The Bank of Japan (BOJ) is preparing to raise its policy rate to 0.75% at its December 18-19 meeting, a 25-basis-point increase from the current 0.5%. This move would mark the first hike since January 2025 and push borrowing costs to their highest level since 1995, signaling a decisive shift away from decades of ultra-loose monetary policy.
The decision, expected to gain majority support from the BOJ's nine-member Policy Board, comes as Japan's 10-year government bond yields have surged to 1.94%, the highest since mid-2007. Governor Kazuo Ueda has been open about the tightening direction, with Prime Minister Sanae Takaichi's government showing increasing support for the move. The policy pivot has already tightened global financial conditions, reducing tolerance for the leverage that previously supported market rallies.
The crypto market has felt immediate pressure. Bitcoin traded around $86,000 in early December after a sharp 5% single-session drop that briefly pushed it below $85,000, triggering over $637 million in long liquidations. The Crypto Fear and Greed Index plunged to extreme fear levels near 20. Bitcoin saw approximately $251.69 million liquidated in a 24-hour period, while Ethereum followed with roughly $111.31 million.
Ignacio Aguirre, CMO at Bitget, explained the mechanism: a stronger yen "raises the risk of unwinding yen carry trades which is a move that can temporarily weigh on crypto valuations as leveraged positions reset across global markets." The selloff in Japanese Government Bonds (JGBs) has rippled globally, pushing 10-year U.S. Treasury yields up to about 4.08%. Crypto-exposed stocks like MicroStrategy, Coinbase, and Robinhood also declined.

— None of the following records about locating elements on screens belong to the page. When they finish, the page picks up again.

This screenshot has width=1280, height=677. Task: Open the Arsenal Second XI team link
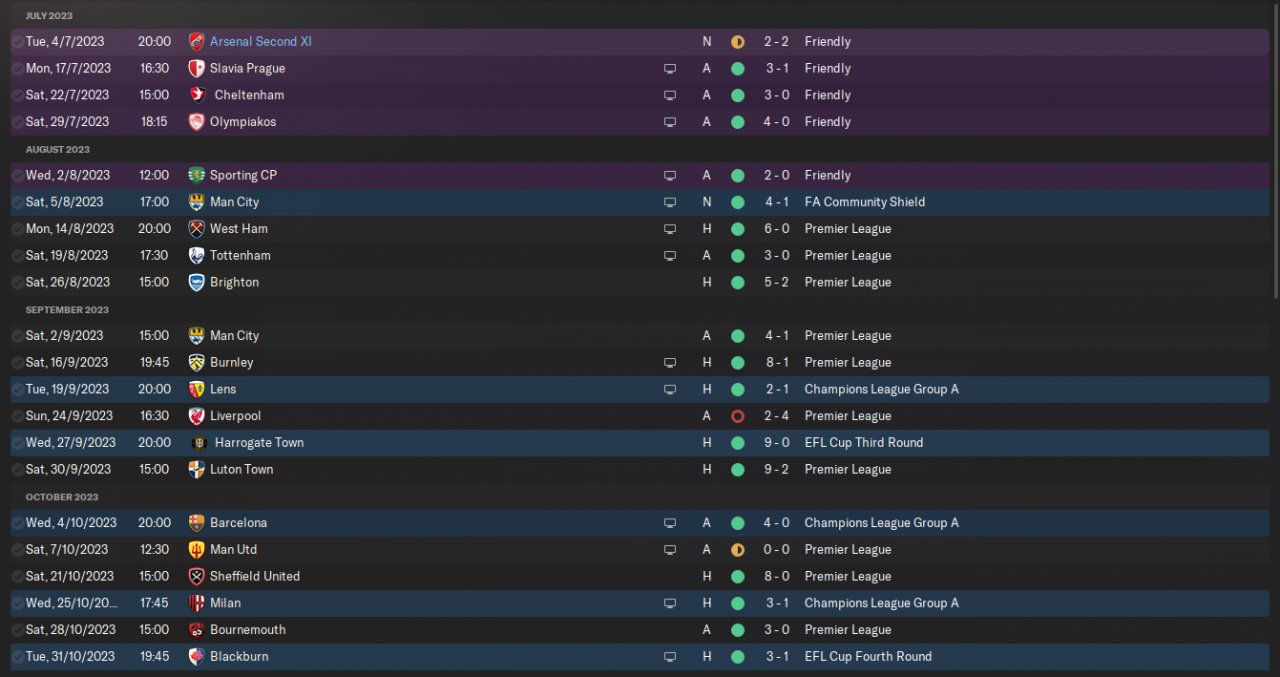(x=260, y=42)

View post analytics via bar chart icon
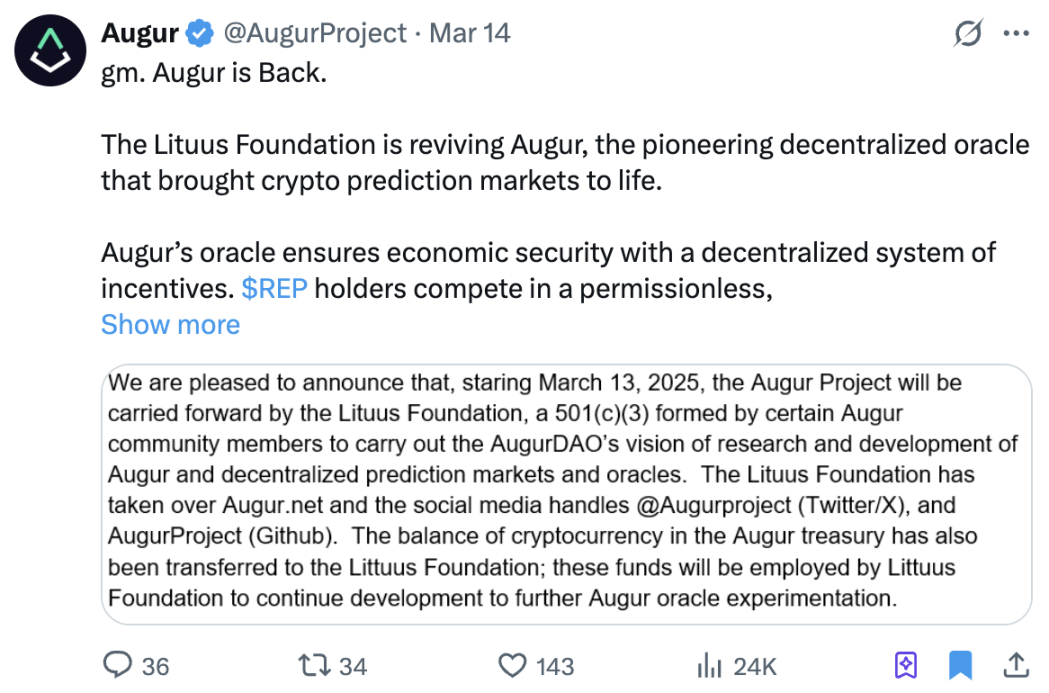(x=710, y=663)
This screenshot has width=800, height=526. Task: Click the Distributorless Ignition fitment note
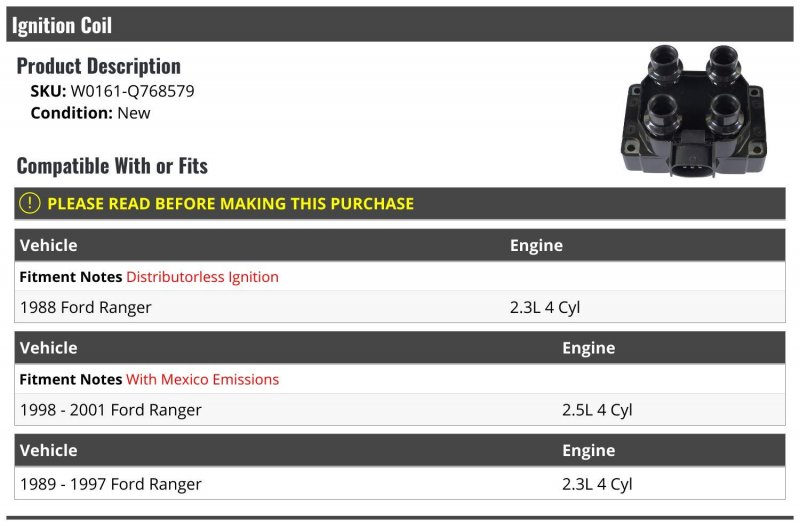click(x=203, y=277)
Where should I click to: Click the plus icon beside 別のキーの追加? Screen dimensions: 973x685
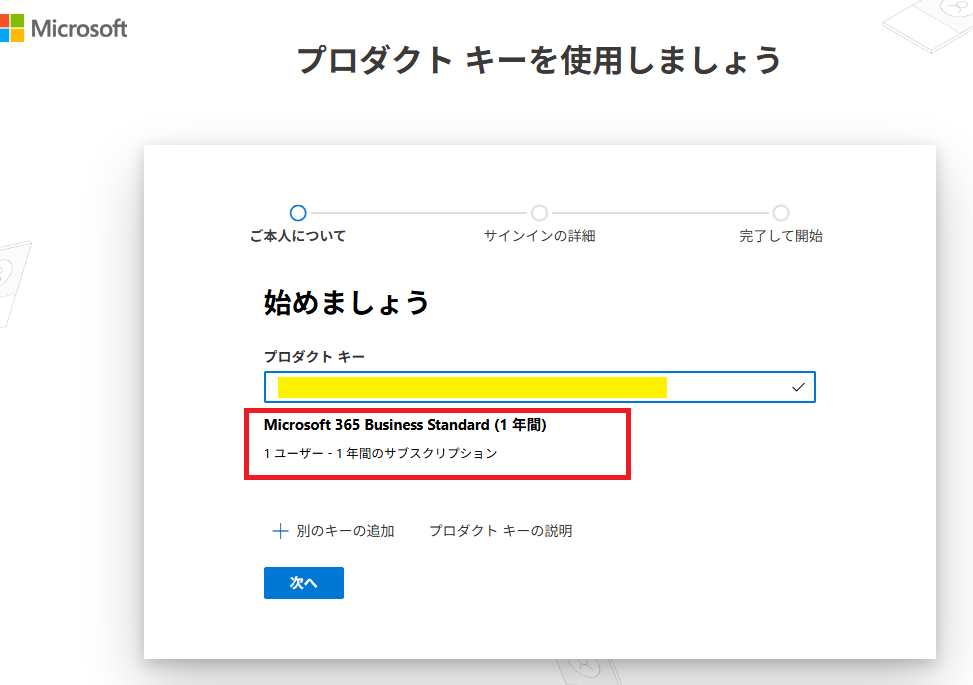tap(280, 531)
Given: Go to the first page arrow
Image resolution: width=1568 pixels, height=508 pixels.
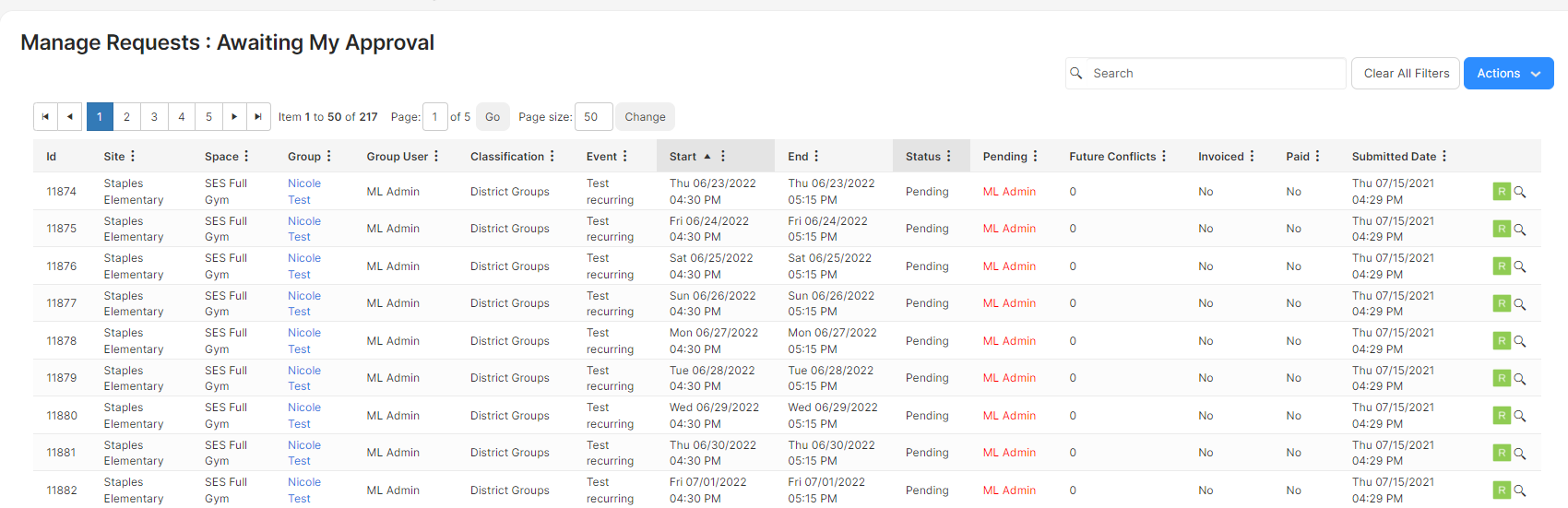Looking at the screenshot, I should pyautogui.click(x=45, y=117).
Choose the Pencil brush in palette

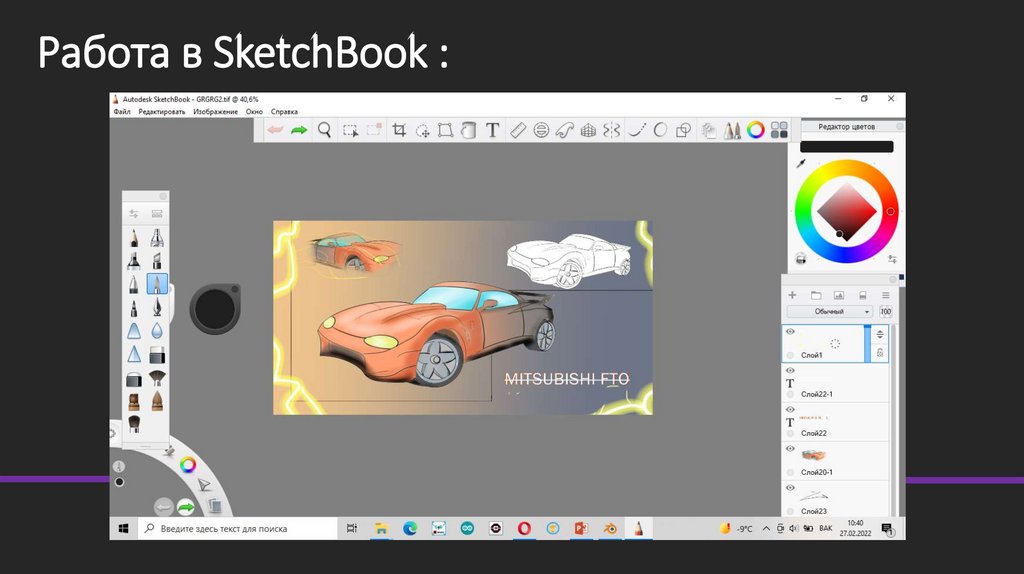point(133,238)
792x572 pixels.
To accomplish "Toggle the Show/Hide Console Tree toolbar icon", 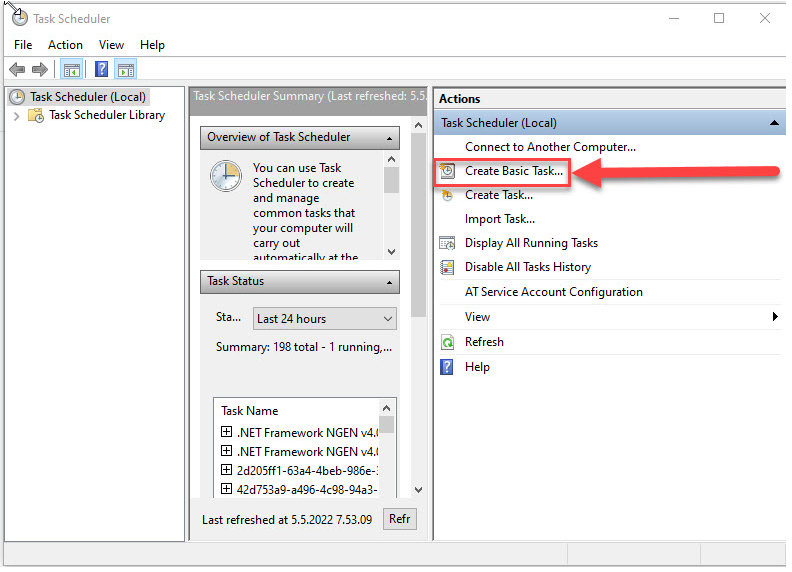I will [71, 69].
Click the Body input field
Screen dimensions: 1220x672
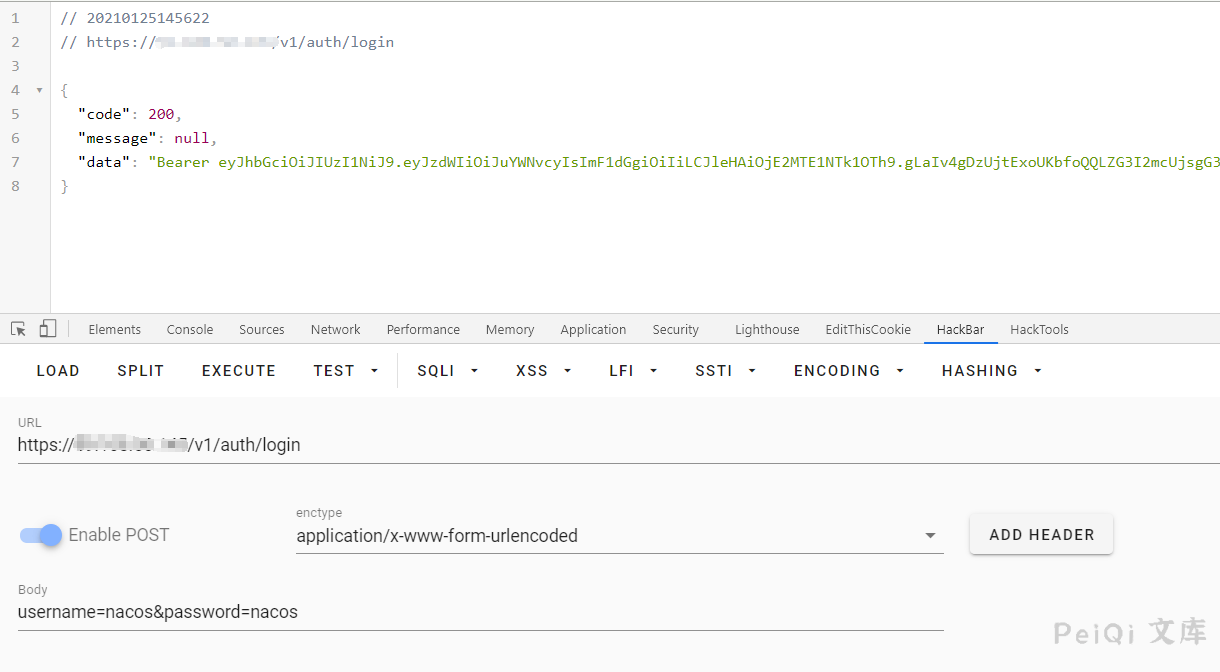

Concurrently, Japan is undergoing a significant regulatory overhaul. The Financial Services Agency (FSA) is moving crypto regulation from the Payment Services Act into the Financial Instruments and Exchange Act, treating digital assets more like traditional securities. This includes stricter disclosure rules, an insider trading ban, and enhanced exchange oversight. The government is also preparing to introduce a flat 20% tax on crypto trading gains in 2026, replacing progressive rates that could reach 55%.
Amidst the tightening, Japan's stablecoin sector is emerging as a new dynamic. JPYC, the issuer of Japan's first licensed yen-pegged stablecoin, targets circulation of 10 trillion yen within three years and plans to invest 80% of its proceeds in JGBs, potentially filling the gap left by the BOJ's retreat from bond purchases. The FSA has endorsed a pilot with Japan's three largest banks to develop a shared framework for issuing yen-backed stablecoins.
Despite near-term volatility, some analysts remain bullish on the long-term outlook. Aguirre expects Bitcoin to "retest the $95,000–$100,000 range by early 2026, while ETH could climb toward $3,800 as institutional flows resume and macro conditions stabilize." Major financial institutions like Nomura Asset Management and Daiwa Asset Management are forming task forces to prepare product strategies ahead of the regulatory changes.